Another aggravation has been the mushrooming of Deobandi madarsas in the border state over the past two years. The lackadaisical attitude of the Keshubhai Patel and Narendra Modi governments in curbing their growth has widened the gulf between the communities. In fact, police officials attribute the ferocity of attack at the Gulmarg Society and former MP Ehsaan Jafri's house to the presence of one such madarsa in the complex.

    Cover Story
"I am no stranger to communal hostility but this dance of death was unbelievable"

Ayub Qureshi, labourer, Ahmedabad

The scars on their bodies tell their tale better than Ayub Qureshi and his family can-they are still in shock. Qureshi, a labourer, was attacked by a frenzied mob on the fateful day of the bandh in the hut where he lived with wife Najma and his four little children. The hapless family managed to run to the State Reserve Police camp nearby, but were refused entry by the guards who said they didn't "have orders". They were soon seized and kerosene was poured on them. His son Sohel, 5, and daughter Faranaz, 7, were torched to death before their eyes. He says, "Being from Ahmedabad I am no stranger to riots, but this was unthinkable. It was a dance of death. It will haunt us forever."

Qureshi with his surviving daughters

Public ire has also been building against the BJP-led coalition Government at the Centre. The predominantly pro-BJP population in the state that has sent over 20 saffron MPs to the Lok Sabha since 1991 has been frustrated by the party's failure to deliver on core issues, particularly the building of the Ram temple in Ayodhya.
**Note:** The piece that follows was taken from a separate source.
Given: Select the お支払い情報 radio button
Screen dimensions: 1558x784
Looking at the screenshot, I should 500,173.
If the mandir issue is back on centrestage, they believe it is a reaction to the recent violence. The VHP, meanwhile, is still sore over its failure to score on the issue of cow slaughter last year. Despite the clout of Pravin Togadia, VHP international general secretary, no action was taken to effectively implement the law banning cow slaughter.
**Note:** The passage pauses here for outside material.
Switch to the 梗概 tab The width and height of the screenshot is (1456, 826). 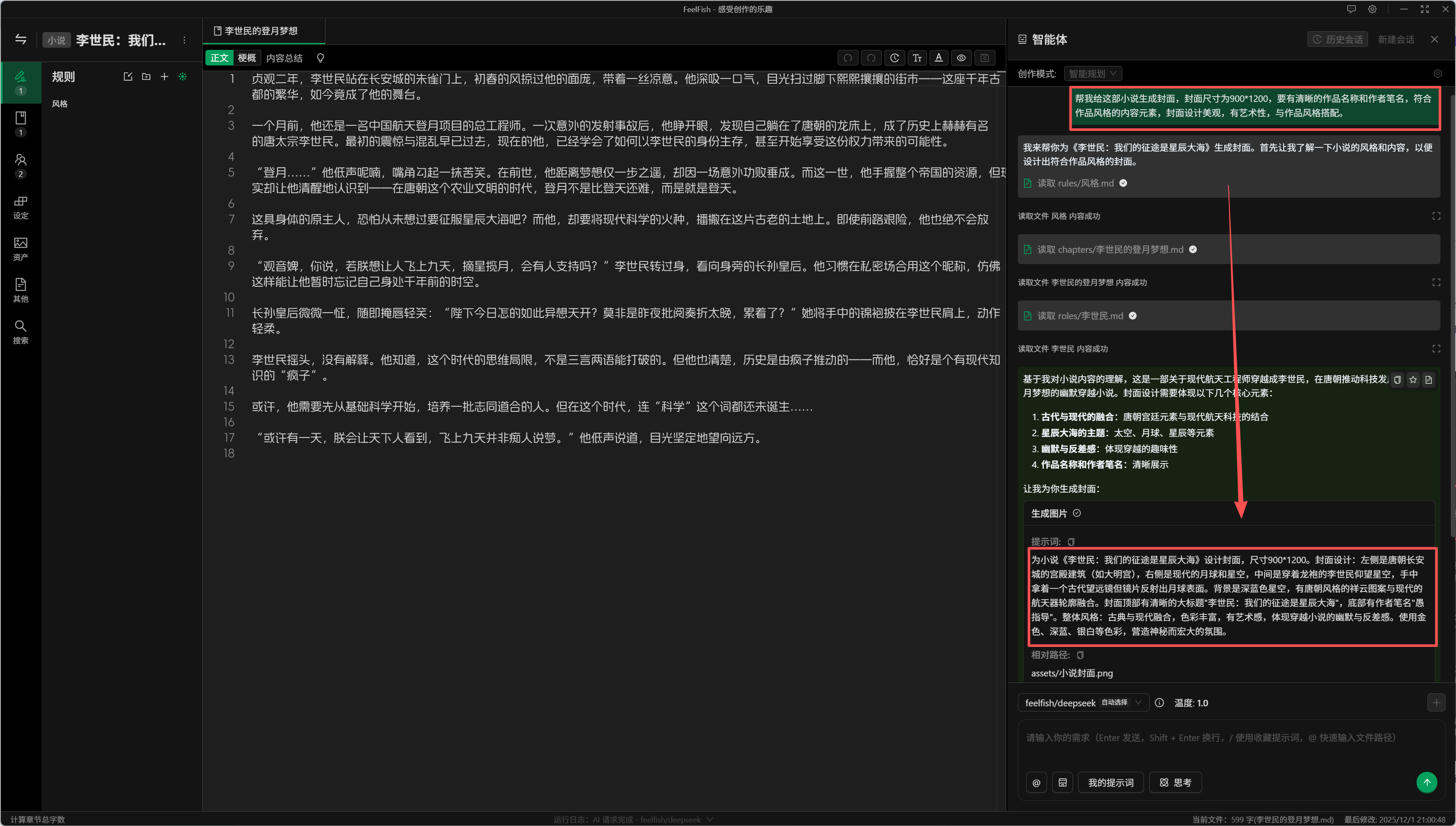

Last week, what marked the slaughter of people was the unprecedented intensity as well as societal sanction. The underclass was supported in the looting by the middle and upper middle classes, including women. They not only indulged in pillaging but openly celebrated the destruction and mounting death toll. Residents from posh localities in Ahmedabad didn't balk at taking to the streets at the slightest hint of an approaching mob. By the chief minister's own admission, the pattern of rioting didn't correspond at all to Gujarat's 100 most sensitive localities. New areas joined the sectarian frenzy. Implicit in this participation was an expectation of tacit, if not overt support, from the state Government. As Maheshbhai, an entrepreneur, says, "For the first time we have had a chief minister who has stood up. The Muslims have been the aggressors for the past 50 years. This time it was different."
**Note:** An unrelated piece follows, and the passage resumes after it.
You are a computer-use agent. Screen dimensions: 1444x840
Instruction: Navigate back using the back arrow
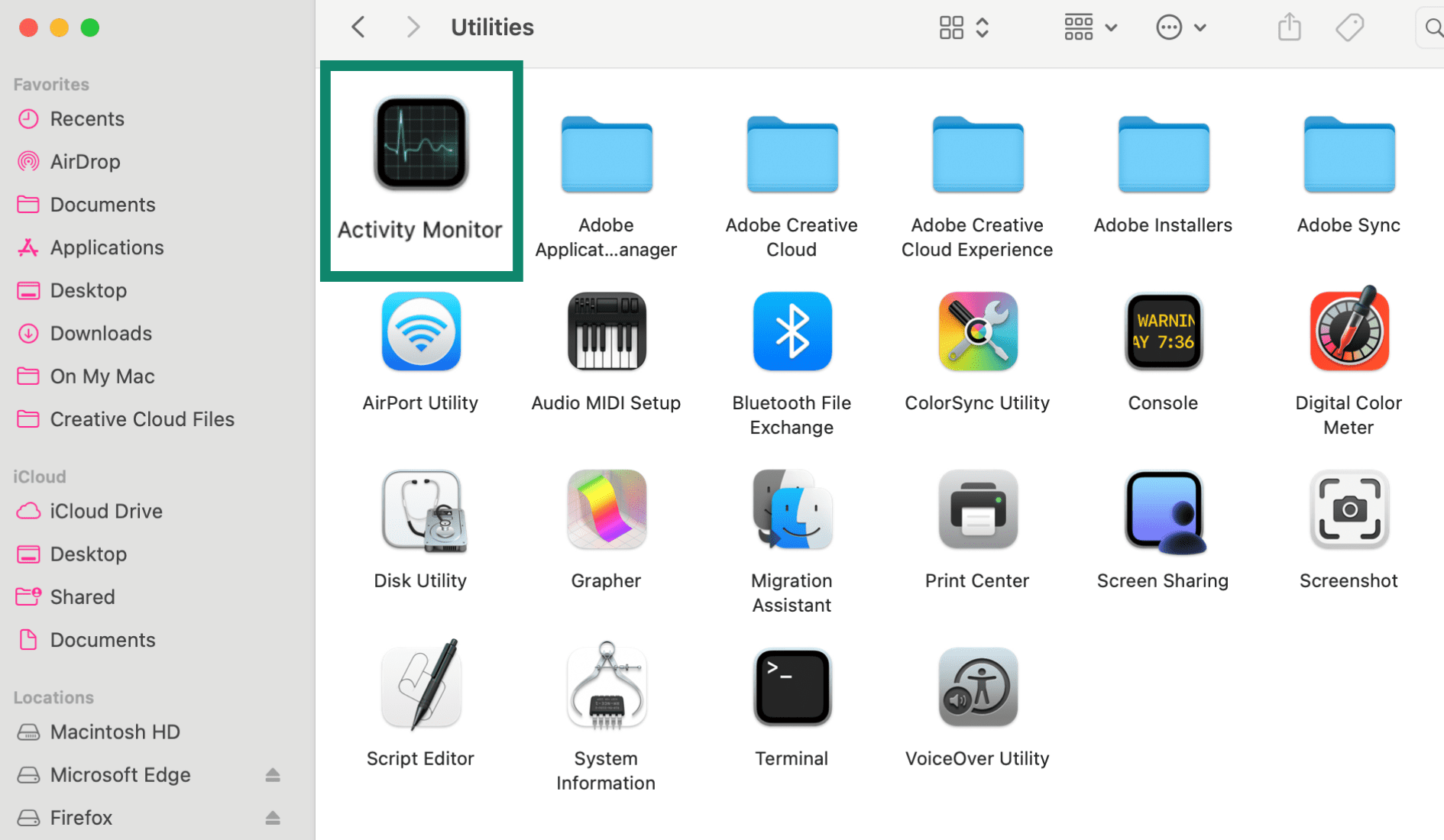click(358, 27)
The blame for the initial explosion on February 28 is being pinned on the Modi Government for its failure to arrest those responsible for the Godhra massacre. The slum from where the train attack was launched was illegally constructed on Railways land and each of the 10 main suspects involved in the attack has a criminal background. Some even enjoyed political patronage. Haji Billal, one of the main accused, was known for his links with smugglers and traffickers. Such was his notoriety, claims a BJP MLA, that "a few months ago the authorities had difficulty pasting a notice on his door". On February 27, the VHP asked the state Government to act against them and when it failed, the public anger was directed against all Muslims.